Now TransLink is demanding publishers pay for the mess, and it’s ending what it calls a “sweetheart deal” the papers had for distribution at SkyTrain stations.
“We have 65 million boardings a year on our rapid transit system alone, and for 150 bucks a year a publisher could put out as many boxes as they wanted,” TransLink spokesman Ken Hardie said in a telephone interview Thursday evening. “We looked at that, and said, wow, that’s too much of a sweetheart deal.”
Next week, TransLink staffers will be meeting with executives at the three competing free papers to try to figure out some kind of sliding scale that would take into account the relative sizes of the papers, Hardie said.
Last week, the TransLink board of directors tabled a staff proposal to raise the fees to $125 a year fee for each newsrack, with a maximum of one box at each station. The staff also proposed a fee of $200 per year for one box in a “Superbox” multi-titled newsrack.
TransLink was unprepared for the litter and train stoppages that occurred in March when three companies launched the free papers within days of each other, Hardie said. “They just hit us without warning, and it set off a real free-for-all,” he said.
Metro International, the big Luxembourg-based free paper publisher, launched Metro in Vancouver in a partnership with the British Columbia publisher Black Press, which is partly owned by Torstar, publisher of the Toronto Star.

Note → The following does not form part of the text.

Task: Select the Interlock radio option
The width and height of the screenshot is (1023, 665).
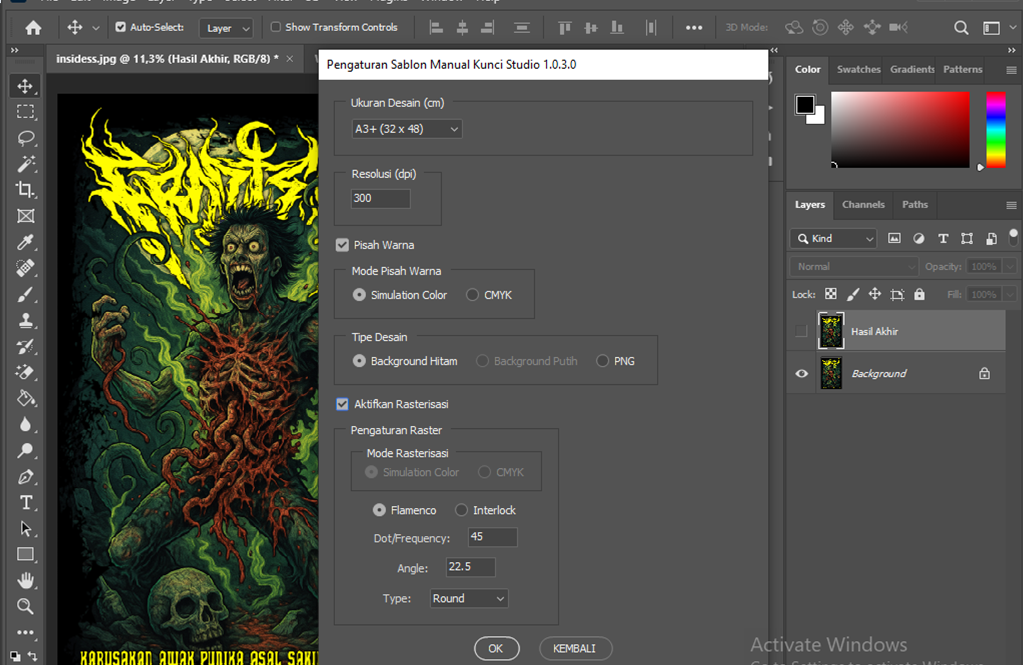Action: pos(461,510)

Quebecor Inc., the big Montreal-based publisher of the Sun tabloids, launched a Vancouver version of its glossy tabloid 24 Hours. Quebecor also publishes editions of 24 Hours in Toronto and Montreal.
The Asper family’s CanWest Global Communications Corp., Canada’s largest newspaper chain, was the final company to enter the competition, with Dose, a paper aimed at 18- to 34-year-olds that it also launched in Toronto, Ottawa, Edmonton, and Calgary.
A TransLink staff report said litter quadrupled at transit stations, and it warned that even with extra people hired to keep the tracks clear, the free paper litter had the potential for a “system-wide shutdown,” according to an article in the Vancouver Sun by Doris Sun.
The report said some stops have more than 20 newspaper boxes. Publishers also agreed, on a temporary basis, to keep hawkers about 10 feet away from congested areas such as ticket machines and train doors, the Sun reported.
TransLink’s Hardie said the stations are cleaner now that more personnel have been added to pick up the litter and keep papers off the track.
The agency does not want to ban the papers from its property, he added. “Riders … like the newspapers, obviously, because they are taking them, and reading them,” he said.
TransLink’s Hardie said the agency board will likely be ready to make a decision on the new fee structure at its July 20 meeting.